===== 正文
刷题心得 leetcode 704 leetcode 27

leetcode 704 题目链接：
https://leetcode.com/problems/binary-search/

尝试 c++ 写题，搭建架子代码（尝试搭建ACM风格）

class Solution
{
public:
    int search(vector<int> &nums, int target)
    {
    }
};

int main()
{
    Solution sol;
    vector<int> nums = {-1, 0, 3, 5, 9, 12};
    sol.search({-1, 0, 3, 5, 9, 12}, 9);
    // 非常量引用的初始值必须为左值
    // initial value of reference to non-const must be an lvalue
}

https://blog.csdn.net/hou09tian/article/details/80565343
这边文章解释的很清楚了，非常量引用传参进去后可能会被修改，如果是个右值显然是不行的

再次运行报不可以初始化，原来vscode默认只支持c++98标准，在.vscode里的task.json添加”-std=c++11“编译参数即可

算法思路文章参考：
https://programmercarl.com/0704.%E4%BA%8C%E5%88%86%E6%9F%A5%E...

最终ac代码：（左闭右开）

#include <iostream>
#include <vector>
using namespace std;

class Solution {
public:
    int search(vector<int>& nums, int target) {
        size_t start = 0;
        size_t end = nums.size();
        while (start < end) {
            size_t middle = start + ((end - start) >> 1);
            if (nums[middle] == target) {
                return static_cast<int>(middle);
            } else if (nums[middle] > target) {
                end = middle;
            } else {
                start = middle + 1;
            }
        }

        return -1;
    }
};

再次尝试左闭右闭：

class Solution
{
public:
    int search(vector<int> &nums, int target)
    {
        size_t start = 0;
        size_t end = nums.size() - 1;
        while (start <= end)
        {
            size_t middle = start + ((end - start + 1) >> 1);
            if (nums[middle] == target)
            {
                return static_cast<int>(middle);
            }
            else if (nums[middle] > target)
==========
===== 条目摘录
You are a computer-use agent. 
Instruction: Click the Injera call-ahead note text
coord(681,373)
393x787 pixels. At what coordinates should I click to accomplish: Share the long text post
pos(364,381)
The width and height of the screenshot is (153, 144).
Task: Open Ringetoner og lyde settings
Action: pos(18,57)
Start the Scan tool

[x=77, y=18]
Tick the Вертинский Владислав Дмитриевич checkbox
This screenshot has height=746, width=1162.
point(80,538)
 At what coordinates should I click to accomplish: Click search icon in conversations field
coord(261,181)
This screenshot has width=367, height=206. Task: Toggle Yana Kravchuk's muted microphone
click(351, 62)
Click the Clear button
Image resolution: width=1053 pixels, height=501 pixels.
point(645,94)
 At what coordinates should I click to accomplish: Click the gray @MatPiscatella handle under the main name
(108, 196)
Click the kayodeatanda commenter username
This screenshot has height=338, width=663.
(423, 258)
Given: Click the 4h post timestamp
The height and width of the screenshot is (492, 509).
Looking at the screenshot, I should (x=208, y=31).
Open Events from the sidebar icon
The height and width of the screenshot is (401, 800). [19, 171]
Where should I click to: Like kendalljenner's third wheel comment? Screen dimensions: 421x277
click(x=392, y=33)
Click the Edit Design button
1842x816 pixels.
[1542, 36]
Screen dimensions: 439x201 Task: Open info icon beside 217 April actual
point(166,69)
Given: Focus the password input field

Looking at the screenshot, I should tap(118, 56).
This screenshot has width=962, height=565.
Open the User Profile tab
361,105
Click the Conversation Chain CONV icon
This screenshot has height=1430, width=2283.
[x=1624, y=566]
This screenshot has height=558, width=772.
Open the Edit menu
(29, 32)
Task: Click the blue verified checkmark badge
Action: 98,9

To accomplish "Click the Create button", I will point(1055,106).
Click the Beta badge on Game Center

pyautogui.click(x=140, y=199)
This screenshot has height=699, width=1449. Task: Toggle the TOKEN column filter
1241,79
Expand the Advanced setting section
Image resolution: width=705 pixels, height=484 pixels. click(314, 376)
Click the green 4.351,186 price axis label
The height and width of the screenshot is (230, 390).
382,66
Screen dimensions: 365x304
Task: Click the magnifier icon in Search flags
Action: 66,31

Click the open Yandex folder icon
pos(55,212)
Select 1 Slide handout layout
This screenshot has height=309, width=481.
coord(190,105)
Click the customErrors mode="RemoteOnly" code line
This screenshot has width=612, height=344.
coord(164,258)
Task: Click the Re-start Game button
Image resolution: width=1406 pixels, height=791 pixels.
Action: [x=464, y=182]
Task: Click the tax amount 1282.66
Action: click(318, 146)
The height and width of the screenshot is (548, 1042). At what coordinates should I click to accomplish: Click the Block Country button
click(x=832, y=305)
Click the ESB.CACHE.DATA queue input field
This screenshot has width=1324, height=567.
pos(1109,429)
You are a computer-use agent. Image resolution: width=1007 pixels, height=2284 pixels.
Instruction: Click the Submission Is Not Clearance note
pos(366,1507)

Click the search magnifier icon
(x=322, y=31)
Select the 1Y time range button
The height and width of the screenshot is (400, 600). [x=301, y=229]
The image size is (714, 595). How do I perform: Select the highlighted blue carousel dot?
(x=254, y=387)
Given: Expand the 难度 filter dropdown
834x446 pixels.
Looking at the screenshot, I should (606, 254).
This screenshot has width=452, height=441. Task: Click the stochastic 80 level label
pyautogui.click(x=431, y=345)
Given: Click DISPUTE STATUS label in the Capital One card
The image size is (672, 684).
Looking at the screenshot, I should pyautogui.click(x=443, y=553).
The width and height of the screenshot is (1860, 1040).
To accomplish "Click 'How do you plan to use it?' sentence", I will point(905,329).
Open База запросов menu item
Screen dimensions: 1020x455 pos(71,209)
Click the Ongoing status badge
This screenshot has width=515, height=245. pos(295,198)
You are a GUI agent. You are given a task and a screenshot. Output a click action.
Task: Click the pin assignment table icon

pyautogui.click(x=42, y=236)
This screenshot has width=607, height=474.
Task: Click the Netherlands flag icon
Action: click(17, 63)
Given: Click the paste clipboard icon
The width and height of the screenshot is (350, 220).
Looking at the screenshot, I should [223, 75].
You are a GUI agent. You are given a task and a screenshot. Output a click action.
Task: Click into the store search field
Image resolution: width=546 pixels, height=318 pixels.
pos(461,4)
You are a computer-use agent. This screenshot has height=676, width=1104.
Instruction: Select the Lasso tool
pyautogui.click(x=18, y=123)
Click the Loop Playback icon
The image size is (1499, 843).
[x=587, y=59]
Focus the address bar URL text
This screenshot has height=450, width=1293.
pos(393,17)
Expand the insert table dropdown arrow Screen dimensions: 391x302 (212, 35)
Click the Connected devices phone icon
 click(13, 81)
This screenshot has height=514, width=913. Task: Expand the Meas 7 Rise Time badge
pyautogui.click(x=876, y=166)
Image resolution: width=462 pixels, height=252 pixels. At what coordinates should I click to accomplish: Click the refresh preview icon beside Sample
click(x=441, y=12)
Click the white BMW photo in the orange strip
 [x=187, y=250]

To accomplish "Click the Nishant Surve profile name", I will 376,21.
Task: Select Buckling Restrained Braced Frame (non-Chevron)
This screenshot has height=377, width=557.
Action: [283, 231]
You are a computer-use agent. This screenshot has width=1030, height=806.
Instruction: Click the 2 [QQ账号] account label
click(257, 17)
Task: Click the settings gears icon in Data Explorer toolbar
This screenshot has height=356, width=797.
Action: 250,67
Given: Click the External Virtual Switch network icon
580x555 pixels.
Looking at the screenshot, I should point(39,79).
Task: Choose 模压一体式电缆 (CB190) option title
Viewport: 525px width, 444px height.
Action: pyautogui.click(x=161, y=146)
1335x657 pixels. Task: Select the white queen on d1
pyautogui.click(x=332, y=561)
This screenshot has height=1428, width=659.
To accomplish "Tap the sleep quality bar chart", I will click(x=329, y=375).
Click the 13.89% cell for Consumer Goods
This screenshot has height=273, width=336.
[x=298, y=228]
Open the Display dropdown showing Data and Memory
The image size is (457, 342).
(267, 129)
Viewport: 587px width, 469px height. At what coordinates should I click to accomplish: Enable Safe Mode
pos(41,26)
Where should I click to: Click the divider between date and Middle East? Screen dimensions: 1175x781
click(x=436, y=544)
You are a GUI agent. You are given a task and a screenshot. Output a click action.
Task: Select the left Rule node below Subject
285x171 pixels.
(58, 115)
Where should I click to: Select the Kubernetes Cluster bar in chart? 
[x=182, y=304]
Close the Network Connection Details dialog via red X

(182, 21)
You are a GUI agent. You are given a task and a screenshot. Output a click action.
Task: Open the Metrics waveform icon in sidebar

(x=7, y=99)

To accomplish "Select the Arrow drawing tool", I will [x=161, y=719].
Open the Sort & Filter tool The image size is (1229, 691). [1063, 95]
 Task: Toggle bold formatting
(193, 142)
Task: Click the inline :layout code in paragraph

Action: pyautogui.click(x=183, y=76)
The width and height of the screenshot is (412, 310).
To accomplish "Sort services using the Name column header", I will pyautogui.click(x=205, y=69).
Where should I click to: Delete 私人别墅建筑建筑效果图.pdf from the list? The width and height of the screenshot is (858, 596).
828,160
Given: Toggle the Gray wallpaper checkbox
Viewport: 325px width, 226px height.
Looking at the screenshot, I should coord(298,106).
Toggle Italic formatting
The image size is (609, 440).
==========
任务说明 »
接着上面这篇 LeetCode 刷题笔记的最后一行往下续写。

本题作答 »
            {
                end = middle - 1;
            }
            else
            {
                start = middle + 1;
            }
        }

        return -1;
    }
};

[5], -5 的用例过不去，tle了，将size_t改为int，通过。
可以看出为什么api之类的都采用左闭右开，写出来的代码更自然，计算区间什么的也更直接。

leetcode 27 题目链接:
https://leetcode.com/problems/remove-element/

ac代码:

class Solution
{
public:
    int removeElement(vector<int> &nums, int val)
    {
        for (vector<int>::iterator it = nums.begin(); it != nums.end();)
        {
            if (*it == val)
            {
                it = nums.erase(it);// O(n) time complexity
            }
            else
            {
                it++;// prefer pre-increment for post-increment making a temporary copy

            }
        }

        return nums.size();
    }
};

快慢指针版本:
算法思路参考文章:
https://programmercarl.com/0027.%E7%A7%BB%E9%99%A4%E5%85%83%E...

class Solution
{
public:
    int removeElement(vector<int> &nums, int val)
    {
        int slow = 0;
        for (int fast = 0; fast < nums.size(); ++fast)
        {
            if (nums[slow] != val)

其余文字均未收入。